EXERCISE TASK:
Turn the records below into a numbered list, one line per item, skipping blank lines and leaving out the pictures.
• • • • • • •
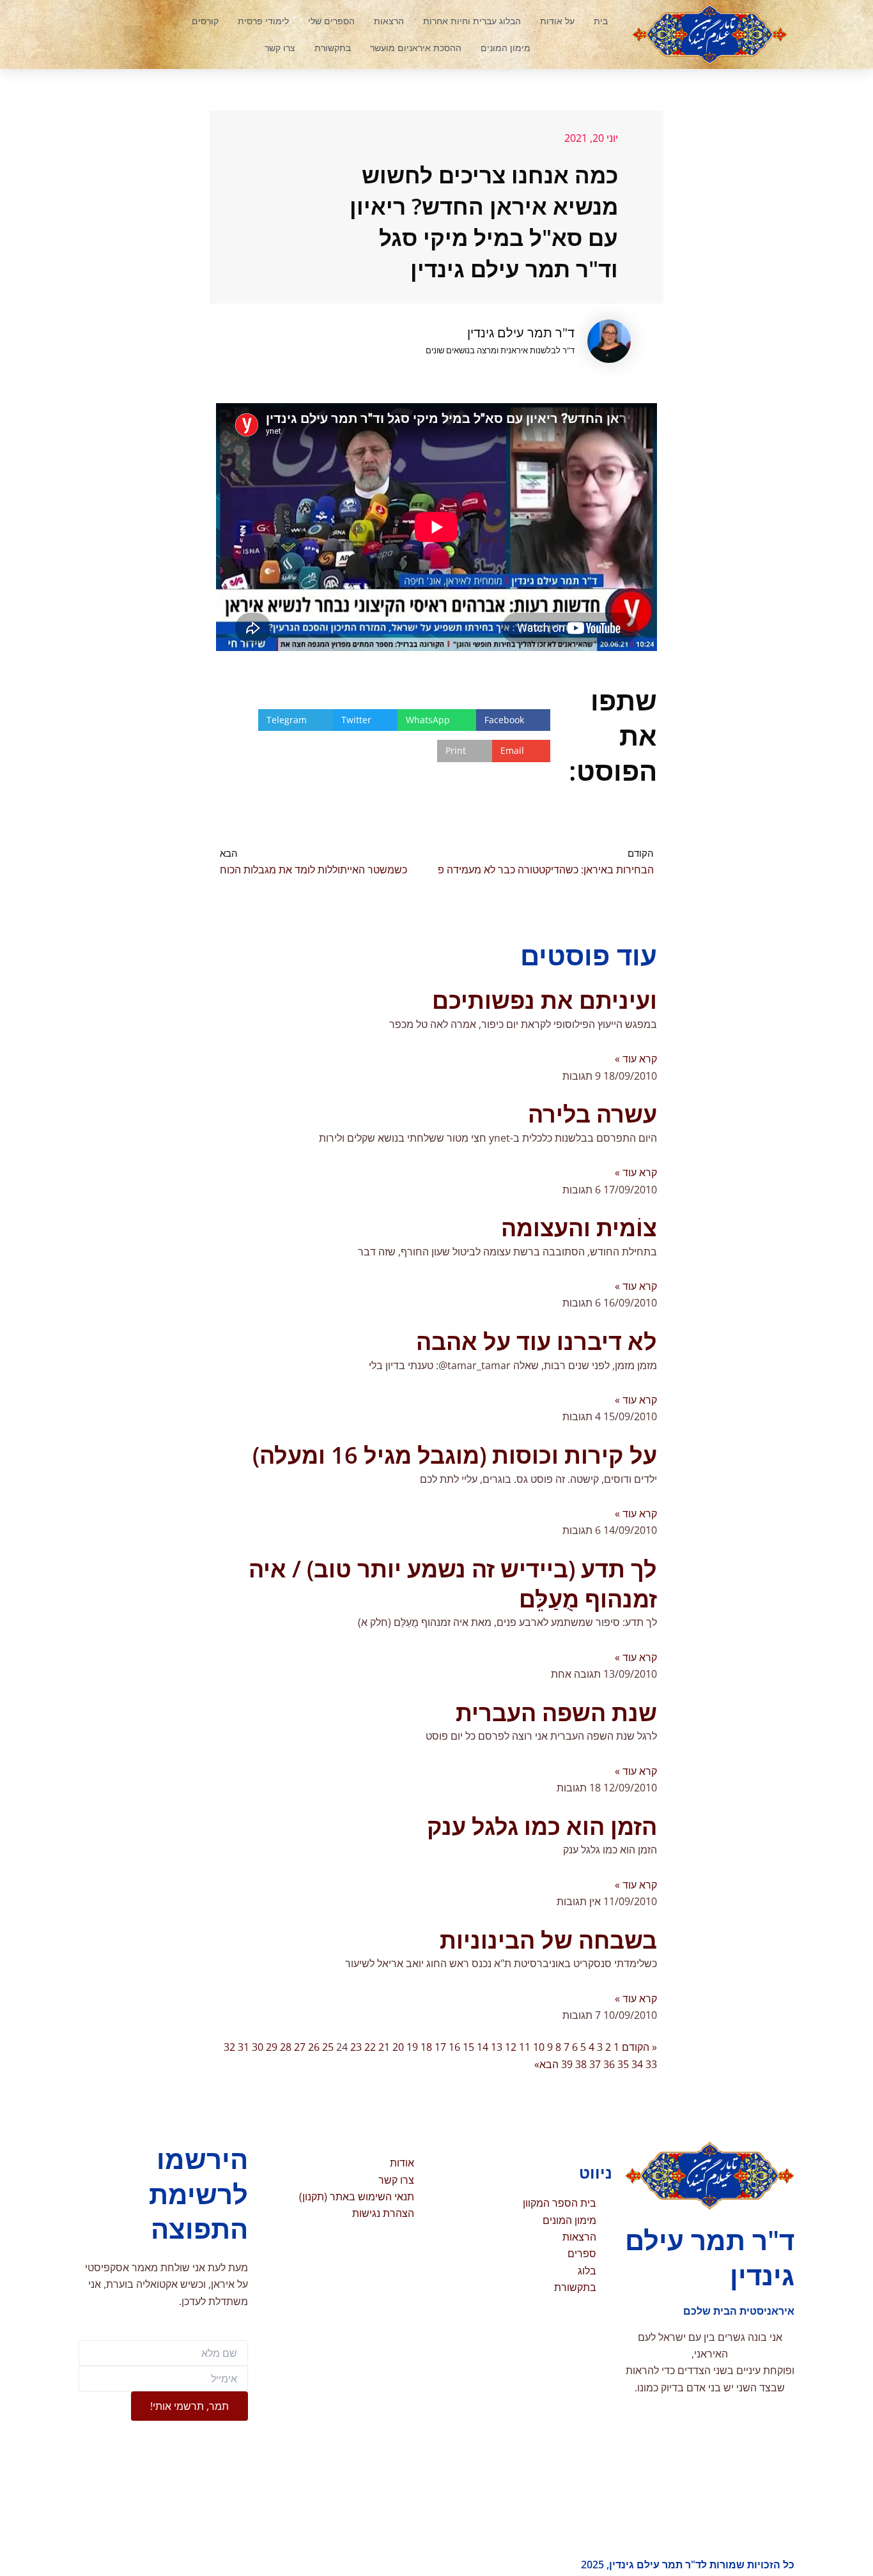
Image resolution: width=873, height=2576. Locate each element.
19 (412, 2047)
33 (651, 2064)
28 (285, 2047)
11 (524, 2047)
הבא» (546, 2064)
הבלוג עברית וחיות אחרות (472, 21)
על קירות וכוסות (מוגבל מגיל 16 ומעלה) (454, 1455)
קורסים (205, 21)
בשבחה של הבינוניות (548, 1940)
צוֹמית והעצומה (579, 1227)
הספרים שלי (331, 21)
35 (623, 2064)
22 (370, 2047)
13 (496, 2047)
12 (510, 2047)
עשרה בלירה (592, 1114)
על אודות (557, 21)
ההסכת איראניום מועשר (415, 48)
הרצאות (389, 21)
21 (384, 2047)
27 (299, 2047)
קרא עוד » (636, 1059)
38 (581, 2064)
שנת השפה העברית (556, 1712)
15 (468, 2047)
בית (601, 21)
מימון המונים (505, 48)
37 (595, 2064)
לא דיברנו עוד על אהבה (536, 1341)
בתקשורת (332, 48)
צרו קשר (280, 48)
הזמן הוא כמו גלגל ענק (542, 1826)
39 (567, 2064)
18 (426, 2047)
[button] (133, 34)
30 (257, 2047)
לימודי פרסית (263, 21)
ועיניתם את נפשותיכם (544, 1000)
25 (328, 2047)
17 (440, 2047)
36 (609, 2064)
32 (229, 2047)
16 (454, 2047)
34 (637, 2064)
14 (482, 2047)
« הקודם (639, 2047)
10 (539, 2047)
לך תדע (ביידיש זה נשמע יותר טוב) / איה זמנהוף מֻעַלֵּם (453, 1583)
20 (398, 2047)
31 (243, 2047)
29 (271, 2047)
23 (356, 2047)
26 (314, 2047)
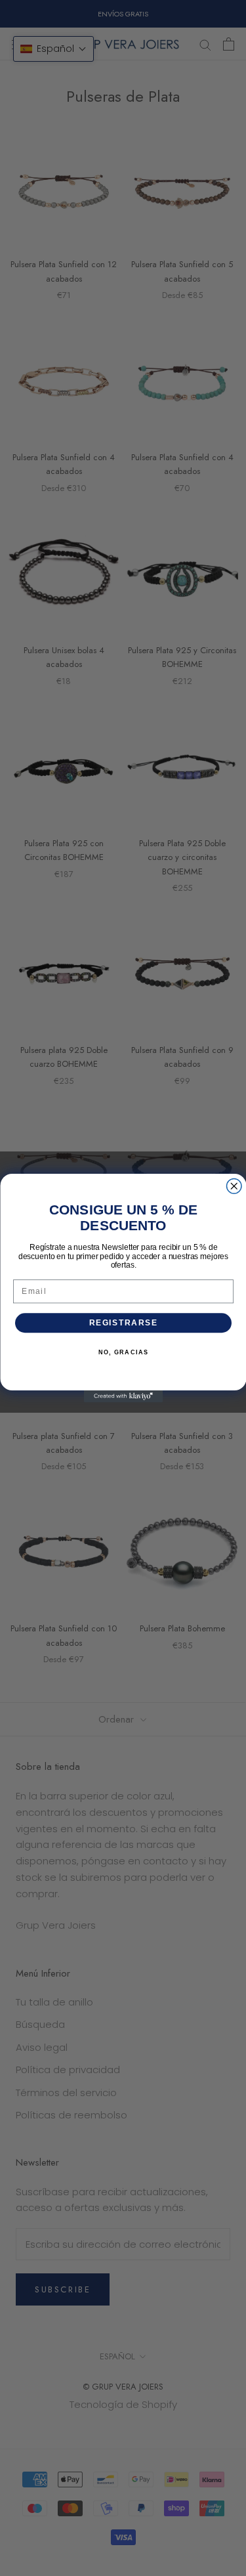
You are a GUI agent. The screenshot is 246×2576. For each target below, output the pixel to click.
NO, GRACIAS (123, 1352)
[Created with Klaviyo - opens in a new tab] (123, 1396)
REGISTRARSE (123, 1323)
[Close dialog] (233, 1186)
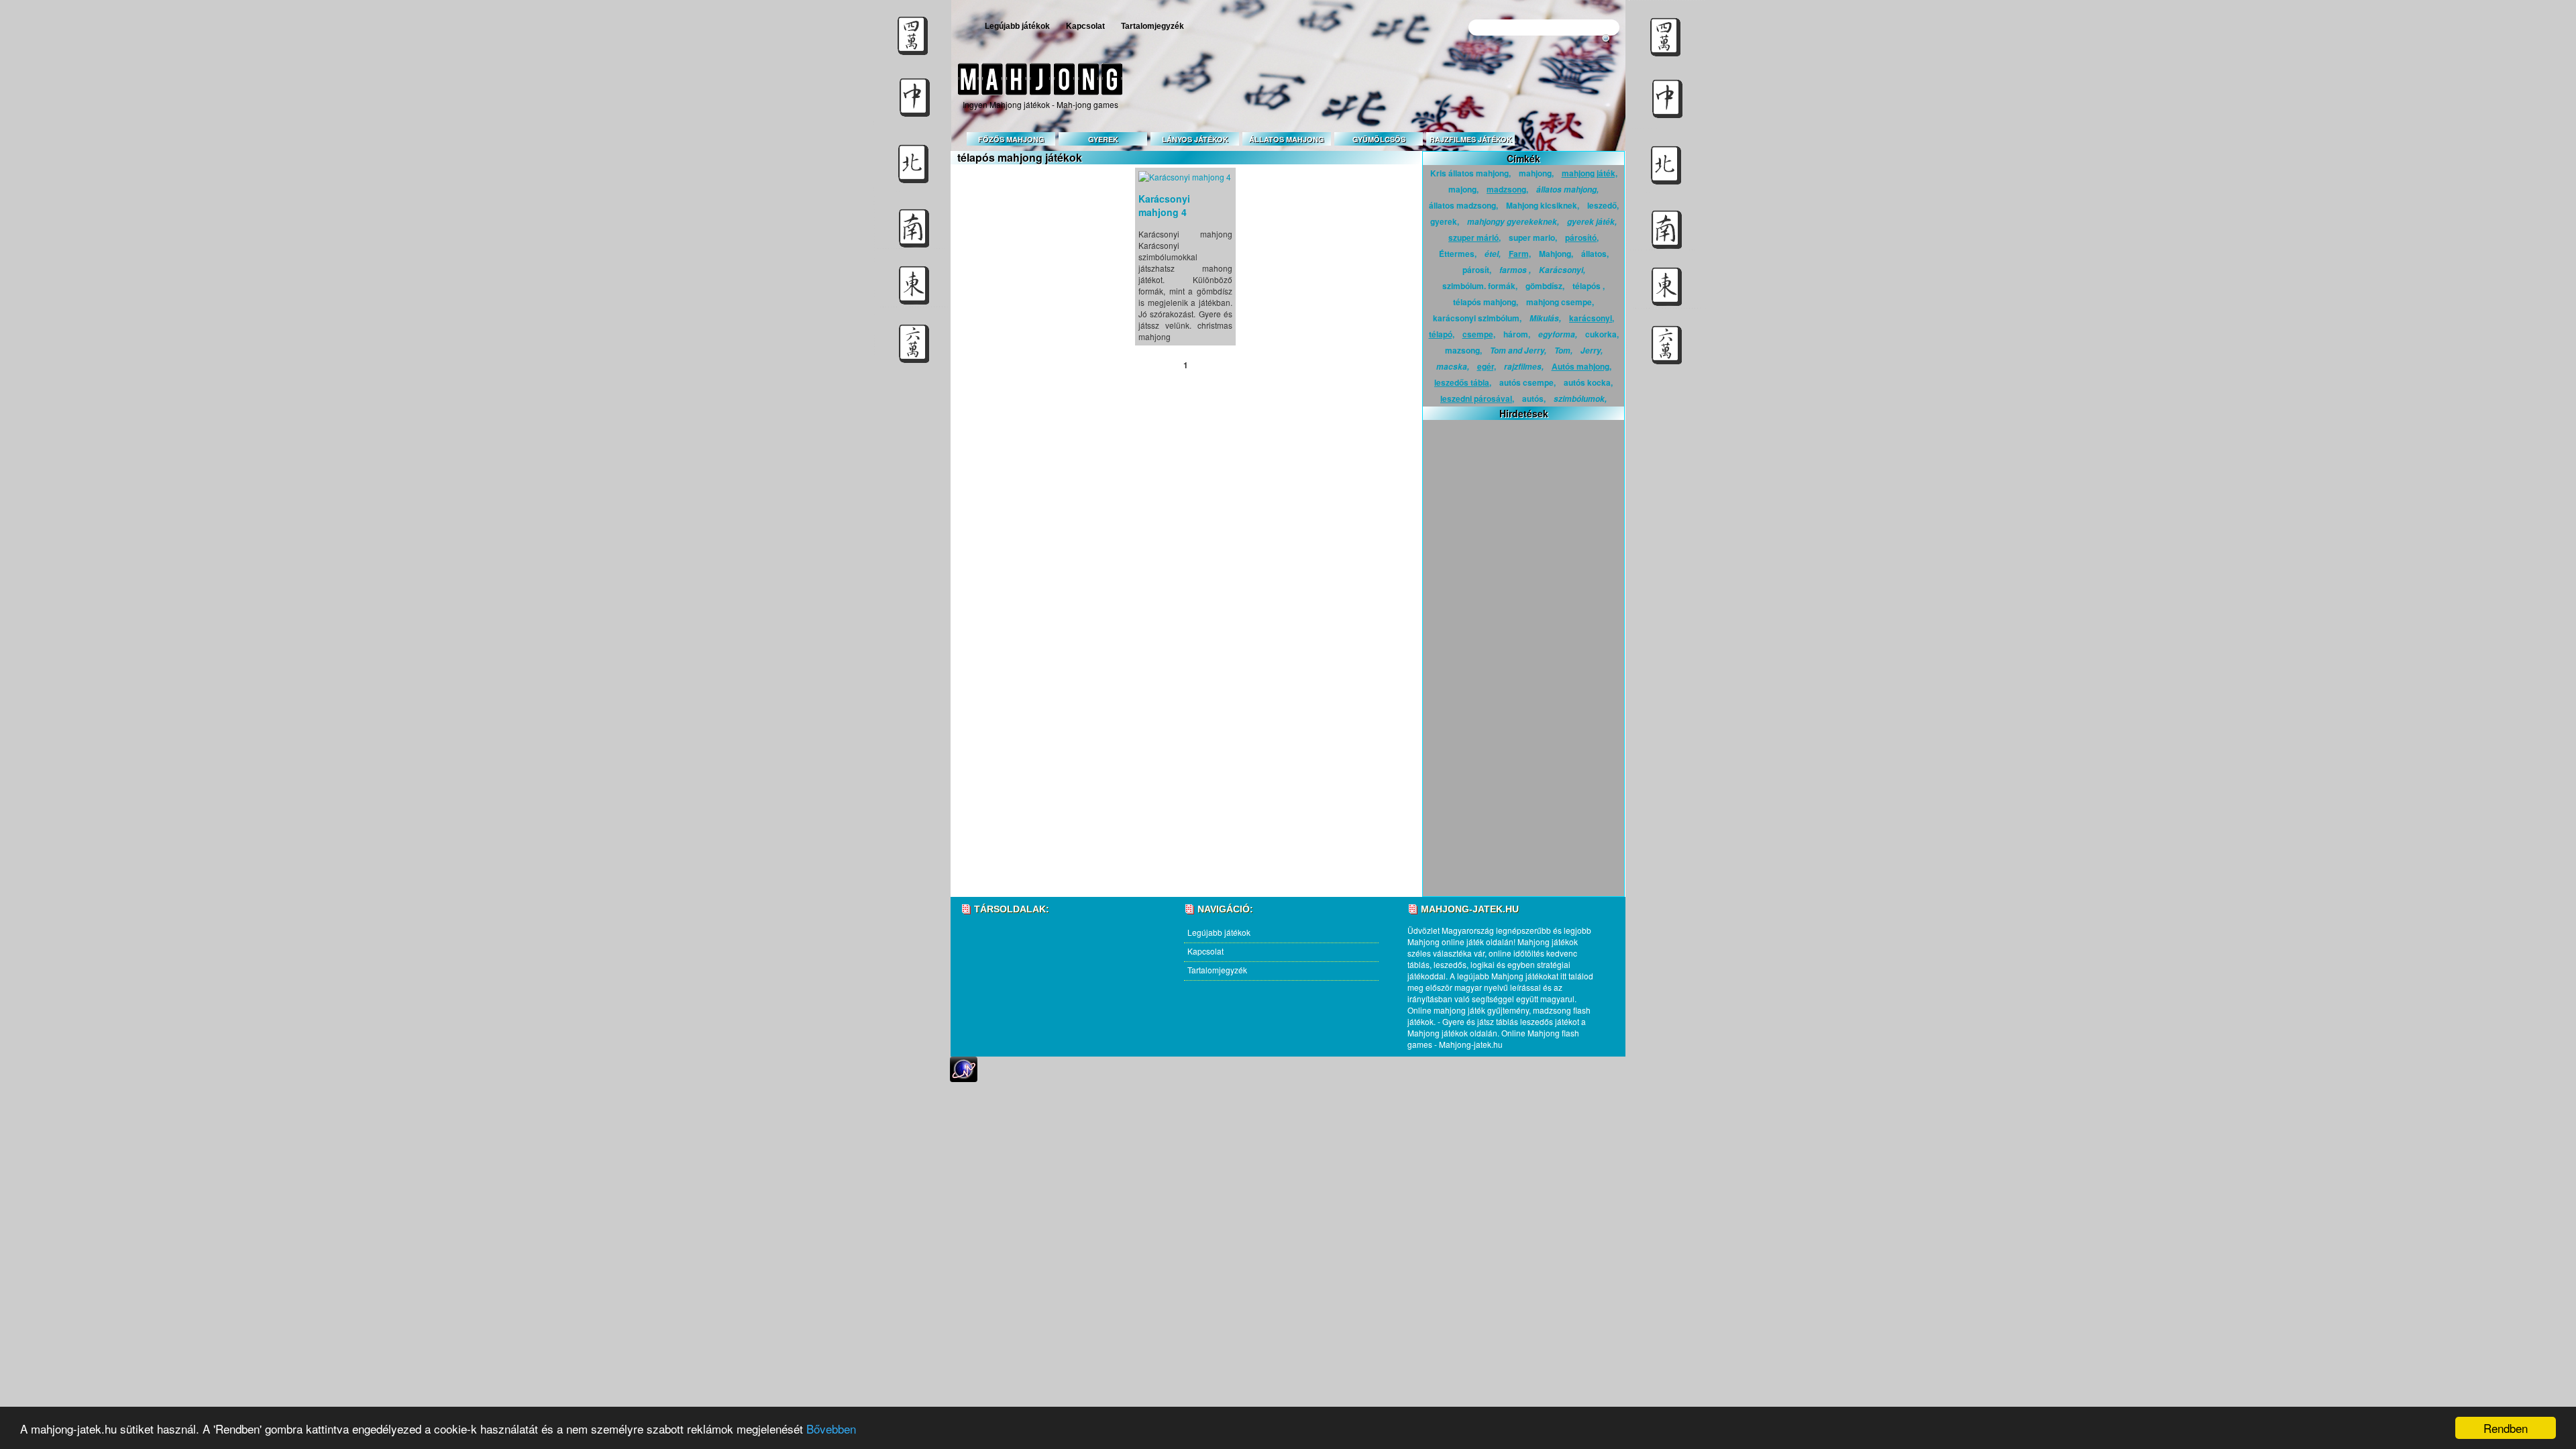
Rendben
• • • • • • •
RESULT OF THE TASK:
1. Image resolution: width=873, height=2576. Locate each element.
2. 19 (412, 2047)
3. 33 (651, 2064)
4. 28 (285, 2047)
5. 11 (524, 2047)
6. הבא» (546, 2064)
7. הבלוג עברית וחיות אחרות (472, 21)
8. על קירות וכוסות (מוגבל מגיל 16 ומעלה) (454, 1455)
9. קורסים (205, 21)
10. בשבחה של הבינוניות (548, 1940)
11. צוֹמית והעצומה (579, 1227)
12. הספרים שלי (331, 21)
13. 35 (623, 2064)
14. 22 (370, 2047)
15. 13 (496, 2047)
16. 12 (510, 2047)
17. עשרה בלירה (592, 1114)
18. על אודות (557, 21)
19. ההסכת איראניום מועשר (415, 48)
20. הרצאות (389, 21)
21. 21 (384, 2047)
22. 27 (299, 2047)
23. קרא עוד » (636, 1059)
24. 38 (581, 2064)
25. שנת השפה העברית (556, 1712)
26. 15 (468, 2047)
27. בית (601, 21)
28. מימון המונים (505, 48)
29. 37 (595, 2064)
30. לא דיברנו עוד על אהבה (536, 1341)
31. בתקשורת (332, 48)
32. צרו קשר (280, 48)
33. הזמן הוא כמו גלגל ענק (542, 1826)
34. 39 (567, 2064)
35. 18 (426, 2047)
36. [button] (133, 34)
37. 30 (257, 2047)
38. לימודי פרסית (263, 21)
39. ועיניתם את נפשותיכם (544, 1000)
40. 25 (328, 2047)
41. 17 (440, 2047)
42. 36 (609, 2064)
43. 32 (229, 2047)
44. 16 (454, 2047)
45. 34 (637, 2064)
46. 14 (482, 2047)
47. « הקודם (639, 2047)
48. 10 (539, 2047)
49. לך תדע (ביידיש זה נשמע יותר טוב) / איה זמנהוף מֻעַלֵּם (453, 1583)
50. 20 (398, 2047)
51. 31 (243, 2047)
52. 29 (271, 2047)
53. 23 (356, 2047)
54. 26 (314, 2047)
55. You are a GUI agent. The screenshot is 246×2576. For each target below, output the pixel to click.
56. NO, GRACIAS (123, 1352)
57. [Created with Klaviyo - opens in a new tab] (123, 1396)
58. REGISTRARSE (123, 1323)
59. [Close dialog] (233, 1186)
60. Rendben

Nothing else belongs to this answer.